Explaining the terrorism of Anders Breivik: the emergence of a global arena, argues Faisal Devji, has led to the paradoxical internalization of new conflicts within old political structures.
IN THE AFTERMATH of 9/11 it became clear that al Qaeda’s novelty was twofold. On the one hand it sought to occupy a global arena that does not yet possess any political institutions of its own. Militants therefore sidestepped the international order and its institutions, which are all grounded in nation-states, to invoke a planetary Muslim community lacking political form. On the other hand al Qaeda’s very evasion of the international order made its violence into a domestic concern for a variety of states, with the absence of an institutional politics at the global level turning militancy itself into a decentralized and even individual practice that emerged not from some remote place or foreign ideology but rather from western societies themselves. So it is evident that however dispersed it was geographically, al Qaeda never posed an existential threat to any nation state but instead, and very tellingly, created the possibility of internal strife within each one.
The Global War on Terror attempted to externalize this new kind of conflict in a conventional way by territorializing it in places like Afghanistan and Iraq, but was unable to prevent the domestic strife that it produced in the West. In its initial phase such conflict was manifested in the extraordinarily divisive politics of Left and Right that marked the War on Terror. And now that the threat of al Qaeda appears to have receded without this war itself having been won, civil strife seems to be taking the form of a “clash of civilizations” between majority populations in Western Europe or North America and their Muslim minorities. In other words we see a global understanding of antagonism playing itself out in the domestic arena, as indeed had the politics of race or class in the past.
Unlike al Qaeda, however, which tried to sidestep the international order, the anti-Muslim activism so well represented in the realm of ideology by the Norwegian terrorist Mr. Breivik, is still connected to the old politics whose institutions it nevertheless rejects. For his lengthy testament is conceived as a declaration of European independence, referring in this way to the still ambiguous political status of a union that possesses a divided sovereignty at best. So while it is common for journalists and indeed analysts of all kinds to account for anti-Muslim feeling by looking at Muslim immigration and (non) integration, the emergence of a global arena and the formation of new political institutions like the European Union might well provide such views with their true context.

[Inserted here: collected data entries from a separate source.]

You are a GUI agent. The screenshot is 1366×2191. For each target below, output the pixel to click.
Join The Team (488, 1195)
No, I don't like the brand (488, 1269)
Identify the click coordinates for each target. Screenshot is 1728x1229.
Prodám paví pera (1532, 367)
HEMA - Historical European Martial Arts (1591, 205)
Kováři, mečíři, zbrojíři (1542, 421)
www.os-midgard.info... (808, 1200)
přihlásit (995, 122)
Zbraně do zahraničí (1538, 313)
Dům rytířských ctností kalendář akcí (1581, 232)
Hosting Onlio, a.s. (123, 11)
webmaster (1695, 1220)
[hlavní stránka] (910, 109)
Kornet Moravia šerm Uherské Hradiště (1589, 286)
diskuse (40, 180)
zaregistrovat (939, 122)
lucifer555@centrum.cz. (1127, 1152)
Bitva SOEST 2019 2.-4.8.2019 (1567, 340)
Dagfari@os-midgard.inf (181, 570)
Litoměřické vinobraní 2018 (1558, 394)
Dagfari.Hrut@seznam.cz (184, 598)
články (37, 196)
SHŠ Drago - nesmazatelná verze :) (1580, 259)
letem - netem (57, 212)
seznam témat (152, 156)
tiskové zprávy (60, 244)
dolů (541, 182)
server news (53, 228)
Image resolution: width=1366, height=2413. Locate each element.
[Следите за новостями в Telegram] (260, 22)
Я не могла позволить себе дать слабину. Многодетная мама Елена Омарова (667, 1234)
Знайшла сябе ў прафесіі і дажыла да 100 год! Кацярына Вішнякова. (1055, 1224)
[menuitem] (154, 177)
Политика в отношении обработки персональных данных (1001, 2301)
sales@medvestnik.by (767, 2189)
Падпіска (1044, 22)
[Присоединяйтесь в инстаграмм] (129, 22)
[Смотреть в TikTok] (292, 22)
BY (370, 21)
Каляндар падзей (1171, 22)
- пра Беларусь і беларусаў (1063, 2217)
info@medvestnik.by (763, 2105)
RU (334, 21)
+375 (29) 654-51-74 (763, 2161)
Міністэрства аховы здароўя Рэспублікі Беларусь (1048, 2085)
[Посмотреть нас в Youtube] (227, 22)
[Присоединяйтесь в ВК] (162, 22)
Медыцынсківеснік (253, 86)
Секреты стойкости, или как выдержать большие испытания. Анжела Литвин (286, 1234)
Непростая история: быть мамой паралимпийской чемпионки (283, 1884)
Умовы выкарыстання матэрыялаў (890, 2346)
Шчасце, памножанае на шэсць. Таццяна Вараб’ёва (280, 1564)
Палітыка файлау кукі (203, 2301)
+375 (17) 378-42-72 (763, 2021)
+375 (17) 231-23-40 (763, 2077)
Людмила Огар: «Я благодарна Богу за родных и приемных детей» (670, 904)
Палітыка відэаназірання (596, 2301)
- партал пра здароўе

When the “mass” immigration of Muslims (and others from Africa and Asia) was actually occurring during the 1960s and 1970s, it was race and not religion that constituted the language of conflict in Europe, with Islam only coming to dominate it by the end of the 1980s at the earliest. But while the polity to be defended against racial or even cultural difference in the past was still the nation state, Islam’s antagonist today can only be a global actor like Europe, the West or even the non-Muslim world -- none of which possess any conventional political reality. In fact they are mirror images of categories like the planetary Muslim ummah, which has -- at best -- only an intermittent reality in events like the global mobilizations over insults occasionally said to be delivered Muhammad in books, newspapers or speeches.
Precisely because the global arena possesses no political reality, the language of those who fear or would occupy it must turn to the imagined past for its categories. And interesting about the categories deployed by al Qaeda’s militants as much as anti-Muslim activists is the fact that their provenance is almost entirely confined to the days of European colonialism. So pan-Islamism and theories about a revived caliphate date from this period, when they were factors in the politics of imperialism. Curious about the language of anti-Muslim feeling, however, is the fact that it invokes the very fears that formerly colonized peoples once had about Europeans. This includes the threat of conversion and cultural annihilation whose most prominent historical examples, of course, are to be found in the fate of indigenous societies in the Americas and Australasia.
Whatever the accuracy of the historical references that both Muslim and anti-Muslim activists make to the distant past of the Islamic conquests or Crusades, it is the unnamed presence of the much more recent colonial past that animates their rhetoric. This suggests that imperialism remains an unresolved issue, not least because its complexity reduces to dust all the dualistic oppositions between Islam and the West that are so popular among polemicists on all sides. How would Mr. Breivik, for instance, account for the fact that large numbers of Muslims fought to liberate Europe in both World Wars, mostly as part of volunteer armies without which allied victory would have been inconceivable? The unnamed colonial past, then, is important here not because it represents the origin of any conflict between Muslims and Christians, natives and migrants, but instead because it breaks with such conflict, constituting a false historical link between a complex past and a yet unknown future.
The emergence of a global arena, I have argued, has led to the paradoxical internalization of new conflicts within old political structures. This is as true of “home-grown” Muslim terrorists as it is of anti-Muslim ones like Mr. Breivik, whose attack on fellow Norwegians and hatred of Leftists and multiculturalists does nothing but demonstrate that visions of planetary antagonism cannot be territorialized or held at national borders. They are in fact to be found at the very heart of modern societies. The effort to confine the danger of militancy to Muslim bodies and populations either at home or abroad has failed, since Islam is after all nothing but a cipher for new kinds of conflict that threaten to remake if they do not quite unmake the ethnic and other identities of Europe’s nation states.